Still, Thomasina passes in and out of his life like a one woman Greek chorus commenting on Wayne's travails - now traveling through the world, now sometimes serving as a substitute teacher at the local school. She reveals an awful truth about that night in the hospital. The truth eventually propels Wayne out of Labrador to St. John's. His only regret is leaving his mother:
Wayne's sadness over Jacinta was the sadness all sons and daughters feel when their ferry starts moving and the parent stands on the dock, waving and growing tiny. A sadness that stings, then melts into a fresh wind.

St. John's is both better and worse  for Wayne. Wayne buys a van and gets a job selling meats door to door. He is beset by loneliness but freedom comes too. However, when important government documents arrive which Wayne must sign to get coverage for his medication (male hormones to enhance his masculine characteristics) he decides to flush the pills away. He decides to visit the local hospital to relieve the pressure in his abdomen that begins to mount again.

He confides in a sympathetic casual acquaintance named Steve about his intersex state. The secret is too big, too sensational, and Steve shares it with an unfortunate choice which leads to a violent situation.Winter rarely misses in Annabel but here she does. When Wayne is taunted and on the verge of being assaulted by a gang of boys his thoughts run to this dreamy, semi-conscious passage beginning with: "Beauty is gone .."

Now, I can't speak to this issue definitively as I have never experienced this situation but this feels false to me - an attempt to create a literary moment for the reader, a poetic moment, that is not related to the authenticity of the moment.
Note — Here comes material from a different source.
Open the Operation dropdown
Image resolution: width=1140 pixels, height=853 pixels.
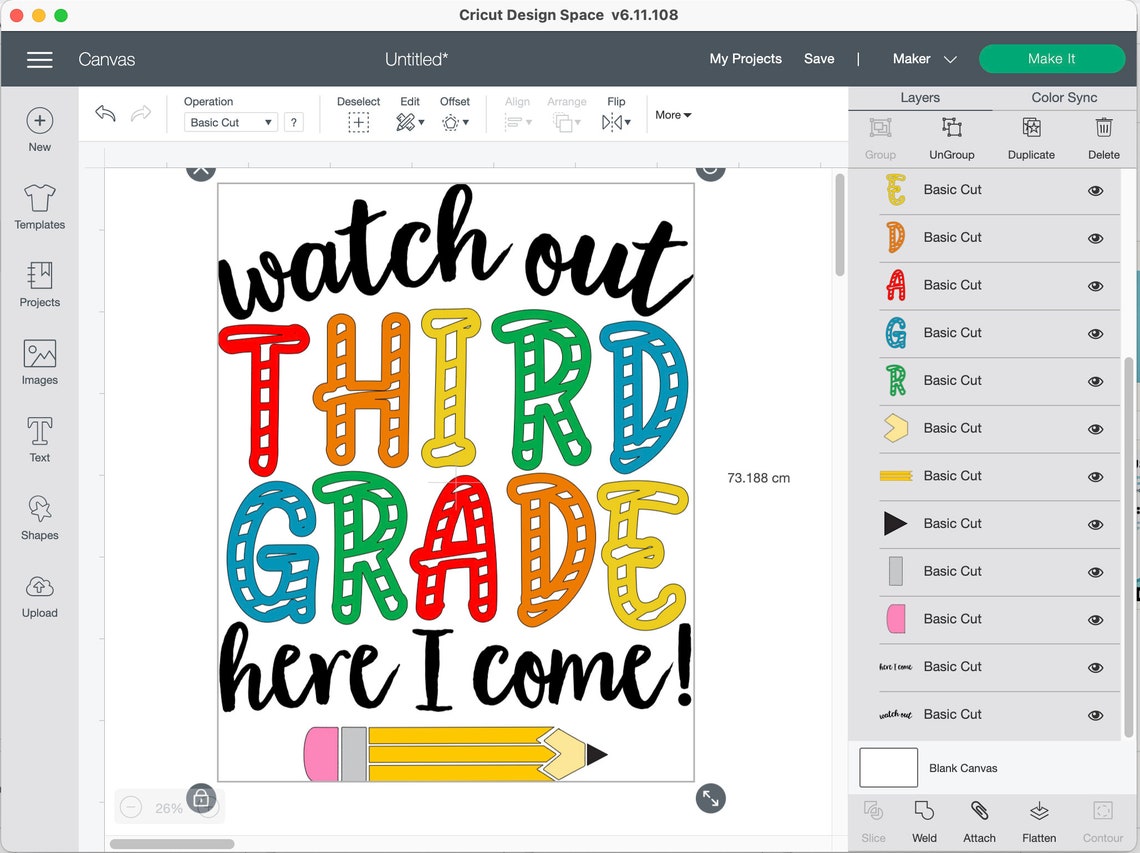[230, 121]
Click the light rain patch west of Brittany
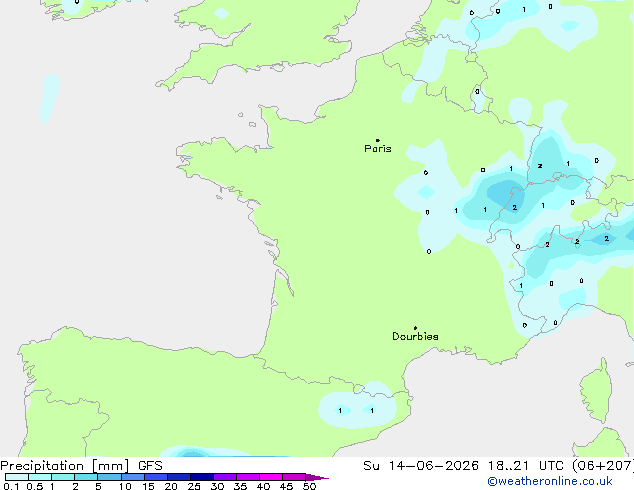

Surprisingly, things begin to get better for Wayne after this and I think this is largely because when Wayne tells Thomasina about the incident, Thomasina confides in Treadway who comes to St. John's to offer support for his son for the first time. One anticipates a bleak ending however this is not so - it is a hopeful ending. In a way this is a relief for the reader but it is also a bit of a sham. How does this unique person navigate the rest of his life? We are left with the impression that things have turned out well, but how so, how do things turn around? Is this an honest ending or and ending concocted because the writer (and we) don't want to see Wayne suffer any more?